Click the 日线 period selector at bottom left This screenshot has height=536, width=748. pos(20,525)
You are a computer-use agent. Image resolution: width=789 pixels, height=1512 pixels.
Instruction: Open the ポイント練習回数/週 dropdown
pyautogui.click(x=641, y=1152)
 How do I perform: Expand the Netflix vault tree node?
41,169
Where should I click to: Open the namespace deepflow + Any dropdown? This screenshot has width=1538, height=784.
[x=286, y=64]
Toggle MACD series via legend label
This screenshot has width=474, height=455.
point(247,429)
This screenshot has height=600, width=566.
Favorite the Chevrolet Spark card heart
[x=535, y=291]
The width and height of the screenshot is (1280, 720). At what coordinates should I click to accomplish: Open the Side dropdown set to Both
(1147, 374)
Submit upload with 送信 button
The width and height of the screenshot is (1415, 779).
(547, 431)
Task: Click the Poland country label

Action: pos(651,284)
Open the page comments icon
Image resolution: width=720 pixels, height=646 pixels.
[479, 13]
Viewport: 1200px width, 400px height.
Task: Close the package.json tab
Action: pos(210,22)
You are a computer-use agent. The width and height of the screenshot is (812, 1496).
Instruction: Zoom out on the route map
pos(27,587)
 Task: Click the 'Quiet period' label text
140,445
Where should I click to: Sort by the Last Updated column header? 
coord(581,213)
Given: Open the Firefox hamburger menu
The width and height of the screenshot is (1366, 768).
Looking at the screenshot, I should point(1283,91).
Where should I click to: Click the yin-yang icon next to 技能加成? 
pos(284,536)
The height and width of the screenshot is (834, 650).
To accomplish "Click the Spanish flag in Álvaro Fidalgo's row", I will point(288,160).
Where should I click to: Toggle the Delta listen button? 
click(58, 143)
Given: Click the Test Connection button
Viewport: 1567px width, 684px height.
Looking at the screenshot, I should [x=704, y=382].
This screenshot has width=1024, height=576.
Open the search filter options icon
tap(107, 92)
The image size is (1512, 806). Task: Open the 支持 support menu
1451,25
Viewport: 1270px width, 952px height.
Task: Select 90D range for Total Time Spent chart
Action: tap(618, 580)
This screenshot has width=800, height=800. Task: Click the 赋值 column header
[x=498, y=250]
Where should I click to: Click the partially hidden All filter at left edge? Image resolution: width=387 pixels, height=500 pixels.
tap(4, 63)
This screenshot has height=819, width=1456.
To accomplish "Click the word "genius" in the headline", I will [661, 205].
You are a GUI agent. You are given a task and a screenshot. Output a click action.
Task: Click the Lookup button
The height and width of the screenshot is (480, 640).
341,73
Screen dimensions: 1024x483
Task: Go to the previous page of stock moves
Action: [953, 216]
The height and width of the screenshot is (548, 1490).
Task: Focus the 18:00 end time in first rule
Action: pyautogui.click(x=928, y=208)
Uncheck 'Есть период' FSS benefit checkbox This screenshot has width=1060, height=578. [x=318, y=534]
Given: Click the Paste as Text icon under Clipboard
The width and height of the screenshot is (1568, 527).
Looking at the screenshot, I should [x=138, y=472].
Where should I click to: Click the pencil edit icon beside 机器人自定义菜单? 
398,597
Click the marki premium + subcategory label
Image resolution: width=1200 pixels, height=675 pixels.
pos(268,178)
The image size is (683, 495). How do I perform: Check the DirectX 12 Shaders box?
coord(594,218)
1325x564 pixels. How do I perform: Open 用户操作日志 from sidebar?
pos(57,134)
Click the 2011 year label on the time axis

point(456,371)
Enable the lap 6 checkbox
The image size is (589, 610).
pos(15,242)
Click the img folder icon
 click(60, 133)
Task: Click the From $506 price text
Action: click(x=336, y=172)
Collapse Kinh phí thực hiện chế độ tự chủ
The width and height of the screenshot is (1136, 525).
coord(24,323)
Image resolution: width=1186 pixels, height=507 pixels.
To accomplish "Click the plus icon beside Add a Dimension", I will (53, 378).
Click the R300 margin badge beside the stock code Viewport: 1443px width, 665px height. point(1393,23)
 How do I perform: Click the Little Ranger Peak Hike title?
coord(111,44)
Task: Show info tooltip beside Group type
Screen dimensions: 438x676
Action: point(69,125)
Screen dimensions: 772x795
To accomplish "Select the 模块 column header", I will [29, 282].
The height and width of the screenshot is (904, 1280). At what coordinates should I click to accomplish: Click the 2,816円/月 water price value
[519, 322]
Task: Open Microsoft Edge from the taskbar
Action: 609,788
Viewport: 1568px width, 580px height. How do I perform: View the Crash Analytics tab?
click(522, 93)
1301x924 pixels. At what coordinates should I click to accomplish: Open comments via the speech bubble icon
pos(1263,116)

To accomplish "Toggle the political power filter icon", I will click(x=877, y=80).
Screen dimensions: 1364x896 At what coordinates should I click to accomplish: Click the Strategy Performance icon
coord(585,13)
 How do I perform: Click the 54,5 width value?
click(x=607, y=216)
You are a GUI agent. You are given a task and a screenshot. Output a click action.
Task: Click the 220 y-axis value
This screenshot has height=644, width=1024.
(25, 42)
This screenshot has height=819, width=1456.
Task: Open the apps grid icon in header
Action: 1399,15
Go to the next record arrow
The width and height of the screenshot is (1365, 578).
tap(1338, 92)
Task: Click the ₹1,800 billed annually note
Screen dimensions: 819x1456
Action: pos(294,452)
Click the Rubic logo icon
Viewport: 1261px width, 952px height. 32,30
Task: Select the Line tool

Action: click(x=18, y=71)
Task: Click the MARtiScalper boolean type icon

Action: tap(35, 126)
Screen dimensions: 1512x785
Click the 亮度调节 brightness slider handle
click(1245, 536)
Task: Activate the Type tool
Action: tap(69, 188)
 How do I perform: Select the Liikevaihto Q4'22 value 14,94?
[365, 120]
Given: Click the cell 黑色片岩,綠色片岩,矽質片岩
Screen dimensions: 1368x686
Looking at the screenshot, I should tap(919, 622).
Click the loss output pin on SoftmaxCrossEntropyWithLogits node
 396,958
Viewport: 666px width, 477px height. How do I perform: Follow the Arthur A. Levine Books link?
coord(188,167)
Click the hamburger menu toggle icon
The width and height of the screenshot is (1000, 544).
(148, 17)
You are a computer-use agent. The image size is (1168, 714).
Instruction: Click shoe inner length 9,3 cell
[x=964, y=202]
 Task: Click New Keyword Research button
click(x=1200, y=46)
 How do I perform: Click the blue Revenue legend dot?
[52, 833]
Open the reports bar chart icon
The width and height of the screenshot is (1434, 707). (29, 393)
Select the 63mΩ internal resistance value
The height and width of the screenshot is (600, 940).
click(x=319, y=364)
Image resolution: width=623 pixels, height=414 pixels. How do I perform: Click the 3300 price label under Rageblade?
============================================================
WORK TO COMPLETE »
Switch every "dropdown" in the listing above to "drop-down" and give all the lines back with nothing else changed.

ANSWER TO THE EXERCISE »
Click the 日线 period selector at bottom left This screenshot has height=536, width=748. pos(20,525)
You are a computer-use agent. Image resolution: width=789 pixels, height=1512 pixels.
Instruction: Open the ポイント練習回数/週 drop-down
pyautogui.click(x=641, y=1152)
 How do I perform: Expand the Netflix vault tree node?
41,169
Where should I click to: Open the namespace deepflow + Any drop-down? This screenshot has width=1538, height=784.
[x=286, y=64]
Toggle MACD series via legend label
This screenshot has width=474, height=455.
point(247,429)
This screenshot has height=600, width=566.
Favorite the Chevrolet Spark card heart
[x=535, y=291]
The width and height of the screenshot is (1280, 720). At what coordinates should I click to accomplish: Open the Side drop-down set to Both
(1147, 374)
Submit upload with 送信 button
The width and height of the screenshot is (1415, 779).
(547, 431)
Task: Click the Poland country label

Action: pos(651,284)
Open the page comments icon
Image resolution: width=720 pixels, height=646 pixels.
[479, 13]
Viewport: 1200px width, 400px height.
Task: Close the package.json tab
Action: pos(210,22)
You are a computer-use agent. The width and height of the screenshot is (812, 1496).
Instruction: Zoom out on the route map
pos(27,587)
 Task: Click the 'Quiet period' label text
140,445
Where should I click to: Sort by the Last Updated column header? 
coord(581,213)
Given: Open the Firefox hamburger menu
The width and height of the screenshot is (1366, 768).
Looking at the screenshot, I should point(1283,91).
Where should I click to: Click the yin-yang icon next to 技能加成? 
pos(284,536)
The height and width of the screenshot is (834, 650).
To accomplish "Click the Spanish flag in Álvaro Fidalgo's row", I will point(288,160).
Where should I click to: Toggle the Delta listen button? 
click(58, 143)
Given: Click the Test Connection button
Viewport: 1567px width, 684px height.
Looking at the screenshot, I should [x=704, y=382].
This screenshot has width=1024, height=576.
Open the search filter options icon
tap(107, 92)
The image size is (1512, 806). Task: Open the 支持 support menu
1451,25
Viewport: 1270px width, 952px height.
Task: Select 90D range for Total Time Spent chart
Action: tap(618, 580)
This screenshot has width=800, height=800. Task: Click the 赋值 column header
[x=498, y=250]
Where should I click to: Click the partially hidden All filter at left edge? Image resolution: width=387 pixels, height=500 pixels.
tap(4, 63)
This screenshot has height=819, width=1456.
To accomplish "Click the word "genius" in the headline", I will [661, 205].
You are a GUI agent. You are given a task and a screenshot. Output a click action.
Task: Click the Lookup button
The height and width of the screenshot is (480, 640).
341,73
Screen dimensions: 1024x483
Task: Go to the previous page of stock moves
Action: [953, 216]
The height and width of the screenshot is (548, 1490).
Task: Focus the 18:00 end time in first rule
Action: pyautogui.click(x=928, y=208)
Uncheck 'Есть период' FSS benefit checkbox This screenshot has width=1060, height=578. [x=318, y=534]
Given: Click the Paste as Text icon under Clipboard
The width and height of the screenshot is (1568, 527).
Looking at the screenshot, I should [x=138, y=472].
Where should I click to: Click the pencil edit icon beside 机器人自定义菜单? 
398,597
Click the marki premium + subcategory label
Image resolution: width=1200 pixels, height=675 pixels.
pos(268,178)
The image size is (683, 495). How do I perform: Check the DirectX 12 Shaders box?
coord(594,218)
1325x564 pixels. How do I perform: Open 用户操作日志 from sidebar?
pos(57,134)
Click the 2011 year label on the time axis

point(456,371)
Enable the lap 6 checkbox
The image size is (589, 610).
pos(15,242)
Click the img folder icon
 click(60, 133)
Task: Click the From $506 price text
Action: click(x=336, y=172)
Collapse Kinh phí thực hiện chế độ tự chủ
The width and height of the screenshot is (1136, 525).
coord(24,323)
Image resolution: width=1186 pixels, height=507 pixels.
To accomplish "Click the plus icon beside Add a Dimension", I will (53, 378).
Click the R300 margin badge beside the stock code Viewport: 1443px width, 665px height. point(1393,23)
 How do I perform: Click the Little Ranger Peak Hike title?
coord(111,44)
Task: Show info tooltip beside Group type
Screen dimensions: 438x676
Action: point(69,125)
Screen dimensions: 772x795
To accomplish "Select the 模块 column header", I will [29, 282].
The height and width of the screenshot is (904, 1280). At what coordinates should I click to accomplish: Click the 2,816円/月 water price value
[519, 322]
Task: Open Microsoft Edge from the taskbar
Action: 609,788
Viewport: 1568px width, 580px height. How do I perform: View the Crash Analytics tab?
click(522, 93)
1301x924 pixels. At what coordinates should I click to accomplish: Open comments via the speech bubble icon
pos(1263,116)

To accomplish "Toggle the political power filter icon", I will click(x=877, y=80).
Screen dimensions: 1364x896 At what coordinates should I click to accomplish: Click the Strategy Performance icon
coord(585,13)
 How do I perform: Click the 54,5 width value?
click(x=607, y=216)
You are a GUI agent. You are given a task and a screenshot. Output a click action.
Task: Click the 220 y-axis value
This screenshot has height=644, width=1024.
(25, 42)
This screenshot has height=819, width=1456.
Task: Open the apps grid icon in header
Action: 1399,15
Go to the next record arrow
The width and height of the screenshot is (1365, 578).
tap(1338, 92)
Task: Click the ₹1,800 billed annually note
Screen dimensions: 819x1456
Action: pos(294,452)
Click the Rubic logo icon
Viewport: 1261px width, 952px height. 32,30
Task: Select the Line tool

Action: click(x=18, y=71)
Task: Click the MARtiScalper boolean type icon

Action: tap(35, 126)
Screen dimensions: 1512x785
Click the 亮度调节 brightness slider handle
click(1245, 536)
Task: Activate the Type tool
Action: tap(69, 188)
 How do I perform: Select the Liikevaihto Q4'22 value 14,94?
[365, 120]
Given: Click the cell 黑色片岩,綠色片岩,矽質片岩
Screen dimensions: 1368x686
Looking at the screenshot, I should tap(919, 622).
Click the loss output pin on SoftmaxCrossEntropyWithLogits node
 396,958
Viewport: 666px width, 477px height. How do I perform: Follow the Arthur A. Levine Books link?
coord(188,167)
Click the hamburger menu toggle icon
The width and height of the screenshot is (1000, 544).
(148, 17)
You are a computer-use agent. The image size is (1168, 714).
Instruction: Click shoe inner length 9,3 cell
[x=964, y=202]
 Task: Click New Keyword Research button
click(x=1200, y=46)
 How do I perform: Click the blue Revenue legend dot?
[52, 833]
Open the reports bar chart icon
The width and height of the screenshot is (1434, 707). (29, 393)
Select the 63mΩ internal resistance value
The height and width of the screenshot is (600, 940).
click(x=319, y=364)
Image resolution: width=623 pixels, height=414 pixels. How do I perform: Click the 3300 price label under Rageblade?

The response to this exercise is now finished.